WRITTEN INSTRUCTION:
Output every line of the rows below as a Markdown table with the columns "Index" and "Row text", numbering each line and leaving out the blank lines.

RECORD LIST:
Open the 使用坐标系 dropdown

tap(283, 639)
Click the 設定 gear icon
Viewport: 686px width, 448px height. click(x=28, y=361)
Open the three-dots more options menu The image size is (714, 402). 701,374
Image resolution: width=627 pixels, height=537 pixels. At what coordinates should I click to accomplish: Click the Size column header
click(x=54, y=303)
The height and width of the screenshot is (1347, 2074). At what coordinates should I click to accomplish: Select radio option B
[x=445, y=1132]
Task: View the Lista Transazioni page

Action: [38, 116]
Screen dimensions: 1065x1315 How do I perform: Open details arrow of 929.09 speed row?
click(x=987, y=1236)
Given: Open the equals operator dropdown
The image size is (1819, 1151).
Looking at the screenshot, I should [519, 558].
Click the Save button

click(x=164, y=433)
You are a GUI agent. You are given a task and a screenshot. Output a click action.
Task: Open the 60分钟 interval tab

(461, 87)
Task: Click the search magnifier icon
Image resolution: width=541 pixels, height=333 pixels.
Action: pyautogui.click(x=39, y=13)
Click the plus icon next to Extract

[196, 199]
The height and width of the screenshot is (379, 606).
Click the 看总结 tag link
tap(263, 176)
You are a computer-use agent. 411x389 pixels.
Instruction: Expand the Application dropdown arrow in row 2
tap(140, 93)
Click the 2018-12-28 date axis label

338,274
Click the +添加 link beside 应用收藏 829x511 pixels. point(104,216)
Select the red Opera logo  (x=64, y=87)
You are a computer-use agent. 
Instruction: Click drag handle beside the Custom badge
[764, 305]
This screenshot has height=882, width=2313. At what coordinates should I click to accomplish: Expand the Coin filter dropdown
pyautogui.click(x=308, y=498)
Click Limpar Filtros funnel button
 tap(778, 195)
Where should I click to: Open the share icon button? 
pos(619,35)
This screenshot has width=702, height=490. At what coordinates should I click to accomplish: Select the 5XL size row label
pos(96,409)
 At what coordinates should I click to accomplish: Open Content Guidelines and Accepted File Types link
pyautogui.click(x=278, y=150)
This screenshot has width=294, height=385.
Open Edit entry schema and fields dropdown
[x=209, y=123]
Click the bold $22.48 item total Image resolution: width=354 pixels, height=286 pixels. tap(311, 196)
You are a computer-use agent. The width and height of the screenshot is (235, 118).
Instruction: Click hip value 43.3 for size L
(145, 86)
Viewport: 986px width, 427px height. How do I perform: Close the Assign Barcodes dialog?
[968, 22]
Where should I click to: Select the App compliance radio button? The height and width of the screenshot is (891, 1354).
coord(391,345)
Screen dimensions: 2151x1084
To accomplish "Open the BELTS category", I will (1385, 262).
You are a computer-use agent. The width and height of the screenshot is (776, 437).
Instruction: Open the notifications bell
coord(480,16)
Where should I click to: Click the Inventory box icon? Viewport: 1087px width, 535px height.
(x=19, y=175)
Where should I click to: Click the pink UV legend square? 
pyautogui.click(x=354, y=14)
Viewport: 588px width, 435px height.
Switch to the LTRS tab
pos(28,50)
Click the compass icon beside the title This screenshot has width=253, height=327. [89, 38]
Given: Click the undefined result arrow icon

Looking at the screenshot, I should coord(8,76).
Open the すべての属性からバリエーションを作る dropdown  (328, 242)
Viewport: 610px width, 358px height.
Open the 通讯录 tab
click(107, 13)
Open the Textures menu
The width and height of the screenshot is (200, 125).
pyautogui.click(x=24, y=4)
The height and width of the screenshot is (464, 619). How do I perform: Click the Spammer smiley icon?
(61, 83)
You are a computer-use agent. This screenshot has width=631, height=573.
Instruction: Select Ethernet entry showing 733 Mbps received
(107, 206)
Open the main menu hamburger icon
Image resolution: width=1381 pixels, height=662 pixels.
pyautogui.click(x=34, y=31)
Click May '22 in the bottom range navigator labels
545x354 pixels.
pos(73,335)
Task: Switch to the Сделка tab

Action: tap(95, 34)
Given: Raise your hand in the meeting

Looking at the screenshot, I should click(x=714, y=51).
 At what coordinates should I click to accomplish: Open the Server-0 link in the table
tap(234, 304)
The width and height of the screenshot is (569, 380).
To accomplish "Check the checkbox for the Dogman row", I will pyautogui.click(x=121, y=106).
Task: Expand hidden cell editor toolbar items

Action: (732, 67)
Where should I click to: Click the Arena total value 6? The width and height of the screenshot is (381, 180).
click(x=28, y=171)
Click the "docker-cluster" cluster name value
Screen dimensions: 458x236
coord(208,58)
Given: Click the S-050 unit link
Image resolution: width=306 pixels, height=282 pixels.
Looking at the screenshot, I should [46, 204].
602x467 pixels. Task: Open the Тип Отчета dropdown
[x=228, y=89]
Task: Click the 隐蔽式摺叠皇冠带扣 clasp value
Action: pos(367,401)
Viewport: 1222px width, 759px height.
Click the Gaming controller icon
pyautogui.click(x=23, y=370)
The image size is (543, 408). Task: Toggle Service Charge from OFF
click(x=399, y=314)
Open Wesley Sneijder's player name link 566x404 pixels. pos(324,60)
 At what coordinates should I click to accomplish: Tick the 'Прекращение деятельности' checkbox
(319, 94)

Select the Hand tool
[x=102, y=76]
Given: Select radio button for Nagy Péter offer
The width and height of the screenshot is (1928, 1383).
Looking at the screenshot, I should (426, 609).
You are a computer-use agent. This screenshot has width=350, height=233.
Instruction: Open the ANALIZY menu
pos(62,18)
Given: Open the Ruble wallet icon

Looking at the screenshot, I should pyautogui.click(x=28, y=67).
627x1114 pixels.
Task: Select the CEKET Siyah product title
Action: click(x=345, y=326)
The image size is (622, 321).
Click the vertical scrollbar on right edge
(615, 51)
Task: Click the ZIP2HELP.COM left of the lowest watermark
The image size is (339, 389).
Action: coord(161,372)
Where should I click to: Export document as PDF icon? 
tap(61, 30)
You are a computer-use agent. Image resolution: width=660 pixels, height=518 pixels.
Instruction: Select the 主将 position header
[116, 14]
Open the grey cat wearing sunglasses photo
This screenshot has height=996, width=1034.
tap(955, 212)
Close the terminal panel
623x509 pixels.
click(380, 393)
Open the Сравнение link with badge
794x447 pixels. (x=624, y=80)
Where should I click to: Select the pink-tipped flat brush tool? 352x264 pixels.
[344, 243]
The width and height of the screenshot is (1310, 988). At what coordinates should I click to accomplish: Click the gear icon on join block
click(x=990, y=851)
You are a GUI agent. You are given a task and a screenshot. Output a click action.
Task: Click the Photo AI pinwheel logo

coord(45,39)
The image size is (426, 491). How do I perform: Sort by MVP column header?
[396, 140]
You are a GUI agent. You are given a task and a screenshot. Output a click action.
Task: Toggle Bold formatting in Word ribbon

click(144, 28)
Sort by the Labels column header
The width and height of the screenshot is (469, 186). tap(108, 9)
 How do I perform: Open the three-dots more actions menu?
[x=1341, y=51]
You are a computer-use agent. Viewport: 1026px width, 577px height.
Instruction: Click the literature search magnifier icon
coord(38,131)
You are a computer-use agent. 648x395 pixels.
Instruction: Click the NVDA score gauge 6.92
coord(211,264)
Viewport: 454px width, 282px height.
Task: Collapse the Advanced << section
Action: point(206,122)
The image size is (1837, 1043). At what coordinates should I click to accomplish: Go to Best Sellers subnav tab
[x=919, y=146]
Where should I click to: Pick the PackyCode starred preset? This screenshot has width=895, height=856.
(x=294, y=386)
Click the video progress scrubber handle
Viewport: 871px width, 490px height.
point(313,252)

COMPLETED TASK:
| Index | Row text |
|---|---|
| 1 | Open the 使用坐标系 dropdown |
| 2 | tap(283, 639) |
| 3 | Click the 設定 gear icon |
| 4 | Viewport: 686px width, 448px height. click(x=28, y=361) |
| 5 | Open the three-dots more options menu The image size is (714, 402). 701,374 |
| 6 | Image resolution: width=627 pixels, height=537 pixels. At what coordinates should I click to accomplish: Click the Size column header |
| 7 | click(x=54, y=303) |
| 8 | The height and width of the screenshot is (1347, 2074). At what coordinates should I click to accomplish: Select radio option B |
| 9 | [x=445, y=1132] |
| 10 | Task: View the Lista Transazioni page |
| 11 | Action: [38, 116] |
| 12 | Screen dimensions: 1065x1315 How do I perform: Open details arrow of 929.09 speed row? |
| 13 | click(x=987, y=1236) |
| 14 | Given: Open the equals operator dropdown |
| 15 | The image size is (1819, 1151). |
| 16 | Looking at the screenshot, I should [519, 558]. |
| 17 | Click the Save button |
| 18 | click(x=164, y=433) |
| 19 | You are a GUI agent. You are given a task and a screenshot. Output a click action. |
| 20 | Task: Open the 60分钟 interval tab |
| 21 | (461, 87) |
| 22 | Task: Click the search magnifier icon |
| 23 | Image resolution: width=541 pixels, height=333 pixels. |
| 24 | Action: pyautogui.click(x=39, y=13) |
| 25 | Click the plus icon next to Extract |
| 26 | [196, 199] |
| 27 | The height and width of the screenshot is (379, 606). |
| 28 | Click the 看总结 tag link |
| 29 | tap(263, 176) |
| 30 | You are a computer-use agent. 411x389 pixels. |
| 31 | Instruction: Expand the Application dropdown arrow in row 2 |
| 32 | tap(140, 93) |
| 33 | Click the 2018-12-28 date axis label |
| 34 | 338,274 |
| 35 | Click the +添加 link beside 应用收藏 829x511 pixels. point(104,216) |
| 36 | Select the red Opera logo  (x=64, y=87) |
| 37 | You are a computer-use agent.  |
| 38 | Instruction: Click drag handle beside the Custom badge |
| 39 | [764, 305] |
| 40 | This screenshot has height=882, width=2313. At what coordinates should I click to accomplish: Expand the Coin filter dropdown |
| 41 | pyautogui.click(x=308, y=498) |
| 42 | Click Limpar Filtros funnel button |
| 43 |  tap(778, 195) |
| 44 | Where should I click to: Open the share icon button?  |
| 45 | pos(619,35) |
| 46 | This screenshot has width=702, height=490. At what coordinates should I click to accomplish: Select the 5XL size row label |
| 47 | pos(96,409) |
| 48 |  At what coordinates should I click to accomplish: Open Content Guidelines and Accepted File Types link |
| 49 | pyautogui.click(x=278, y=150) |
| 50 | This screenshot has width=294, height=385. |
| 51 | Open Edit entry schema and fields dropdown |
| 52 | [x=209, y=123] |
| 53 | Click the bold $22.48 item total Image resolution: width=354 pixels, height=286 pixels. tap(311, 196) |
| 54 | You are a computer-use agent. The width and height of the screenshot is (235, 118). |
| 55 | Instruction: Click hip value 43.3 for size L |
| 56 | (145, 86) |
| 57 | Viewport: 986px width, 427px height. How do I perform: Close the Assign Barcodes dialog? |
| 58 | [968, 22] |
| 59 | Where should I click to: Select the App compliance radio button? The height and width of the screenshot is (891, 1354). |
| 60 | coord(391,345) |
| 61 | Screen dimensions: 2151x1084 |
| 62 | To accomplish "Open the BELTS category", I will (1385, 262). |
| 63 | You are a computer-use agent. The width and height of the screenshot is (776, 437). |
| 64 | Instruction: Open the notifications bell |
| 65 | coord(480,16) |
| 66 | Where should I click to: Click the Inventory box icon? Viewport: 1087px width, 535px height. |
| 67 | (x=19, y=175) |
| 68 | Where should I click to: Click the pink UV legend square?  |
| 69 | pyautogui.click(x=354, y=14) |
| 70 | Viewport: 588px width, 435px height. |
| 71 | Switch to the LTRS tab |
| 72 | pos(28,50) |
| 73 | Click the compass icon beside the title This screenshot has width=253, height=327. [89, 38] |
| 74 | Given: Click the undefined result arrow icon |
| 75 | Looking at the screenshot, I should coord(8,76). |
| 76 | Open the すべての属性からバリエーションを作る dropdown  (328, 242) |
| 77 | Viewport: 610px width, 358px height. |
| 78 | Open the 通讯录 tab |
| 79 | click(107, 13) |
| 80 | Open the Textures menu |
| 81 | The width and height of the screenshot is (200, 125). |
| 82 | pyautogui.click(x=24, y=4) |
| 83 | The height and width of the screenshot is (464, 619). How do I perform: Click the Spammer smiley icon? |
| 84 | (61, 83) |
| 85 | You are a computer-use agent. This screenshot has width=631, height=573. |
| 86 | Instruction: Select Ethernet entry showing 733 Mbps received |
| 87 | (107, 206) |
| 88 | Open the main menu hamburger icon |
| 89 | Image resolution: width=1381 pixels, height=662 pixels. |
| 90 | pyautogui.click(x=34, y=31) |
| 91 | Click May '22 in the bottom range navigator labels |
| 92 | 545x354 pixels. |
| 93 | pos(73,335) |
| 94 | Task: Switch to the Сделка tab |
| 95 | Action: tap(95, 34) |
| 96 | Given: Raise your hand in the meeting |
| 97 | Looking at the screenshot, I should click(x=714, y=51). |
| 98 |  At what coordinates should I click to accomplish: Open the Server-0 link in the table |
| 99 | tap(234, 304) |
| 100 | The width and height of the screenshot is (569, 380). |
| 101 | To accomplish "Check the checkbox for the Dogman row", I will pyautogui.click(x=121, y=106). |
| 102 | Task: Expand hidden cell editor toolbar items |
| 103 | Action: (732, 67) |
| 104 | Where should I click to: Click the Arena total value 6? The width and height of the screenshot is (381, 180). |
| 105 | click(x=28, y=171) |
| 106 | Click the "docker-cluster" cluster name value |
| 107 | Screen dimensions: 458x236 |
| 108 | coord(208,58) |
| 109 | Given: Click the S-050 unit link |
| 110 | Image resolution: width=306 pixels, height=282 pixels. |
| 111 | Looking at the screenshot, I should [46, 204]. |
| 112 | 602x467 pixels. Task: Open the Тип Отчета dropdown |
| 113 | [x=228, y=89] |
| 114 | Task: Click the 隐蔽式摺叠皇冠带扣 clasp value |
| 115 | Action: pos(367,401) |
| 116 | Viewport: 1222px width, 759px height. |
| 117 | Click the Gaming controller icon |
| 118 | pyautogui.click(x=23, y=370) |
| 119 | The image size is (543, 408). Task: Toggle Service Charge from OFF |
| 120 | click(x=399, y=314) |
| 121 | Open Wesley Sneijder's player name link 566x404 pixels. pos(324,60) |
| 122 |  At what coordinates should I click to accomplish: Tick the 'Прекращение деятельности' checkbox |
| 123 | (319, 94) |
| 124 | Select the Hand tool |
| 125 | [x=102, y=76] |
| 126 | Given: Select radio button for Nagy Péter offer |
| 127 | The width and height of the screenshot is (1928, 1383). |
| 128 | Looking at the screenshot, I should (426, 609). |
| 129 | You are a computer-use agent. This screenshot has width=350, height=233. |
| 130 | Instruction: Open the ANALIZY menu |
| 131 | pos(62,18) |
| 132 | Given: Open the Ruble wallet icon |
| 133 | Looking at the screenshot, I should pyautogui.click(x=28, y=67). |
| 134 | 627x1114 pixels. |
| 135 | Task: Select the CEKET Siyah product title |
| 136 | Action: click(x=345, y=326) |
| 137 | The image size is (622, 321). |
| 138 | Click the vertical scrollbar on right edge |
| 139 | (615, 51) |
| 140 | Task: Click the ZIP2HELP.COM left of the lowest watermark |
| 141 | The image size is (339, 389). |
| 142 | Action: coord(161,372) |
| 143 | Where should I click to: Export document as PDF icon?  |
| 144 | tap(61, 30) |
| 145 | You are a computer-use agent. Image resolution: width=660 pixels, height=518 pixels. |
| 146 | Instruction: Select the 主将 position header |
| 147 | [116, 14] |
| 148 | Open the grey cat wearing sunglasses photo |
| 149 | This screenshot has height=996, width=1034. |
| 150 | tap(955, 212) |
| 151 | Close the terminal panel |
| 152 | 623x509 pixels. |
| 153 | click(380, 393) |
| 154 | Open the Сравнение link with badge |
| 155 | 794x447 pixels. (x=624, y=80) |
| 156 | Where should I click to: Select the pink-tipped flat brush tool? 352x264 pixels. |
| 157 | [344, 243] |
| 158 | The width and height of the screenshot is (1310, 988). At what coordinates should I click to accomplish: Click the gear icon on join block |
| 159 | click(x=990, y=851) |
| 160 | You are a GUI agent. You are given a task and a screenshot. Output a click action. |
| 161 | Task: Click the Photo AI pinwheel logo |
| 162 | coord(45,39) |
| 163 | The image size is (426, 491). How do I perform: Sort by MVP column header? |
| 164 | [396, 140] |
| 165 | You are a GUI agent. You are given a task and a screenshot. Output a click action. |
| 166 | Task: Toggle Bold formatting in Word ribbon |
| 167 | click(144, 28) |
| 168 | Sort by the Labels column header |
| 169 | The width and height of the screenshot is (469, 186). tap(108, 9) |
| 170 |  How do I perform: Open the three-dots more actions menu? |
| 171 | [x=1341, y=51] |
| 172 | You are a computer-use agent. Viewport: 1026px width, 577px height. |
| 173 | Instruction: Click the literature search magnifier icon |
| 174 | coord(38,131) |
| 175 | You are a computer-use agent. 648x395 pixels. |
| 176 | Instruction: Click the NVDA score gauge 6.92 |
| 177 | coord(211,264) |
| 178 | Viewport: 454px width, 282px height. |
| 179 | Task: Collapse the Advanced << section |
| 180 | Action: point(206,122) |
| 181 | The image size is (1837, 1043). At what coordinates should I click to accomplish: Go to Best Sellers subnav tab |
| 182 | [x=919, y=146] |
| 183 | Where should I click to: Pick the PackyCode starred preset? This screenshot has width=895, height=856. |
| 184 | (x=294, y=386) |
| 185 | Click the video progress scrubber handle |
| 186 | Viewport: 871px width, 490px height. |
| 187 | point(313,252) |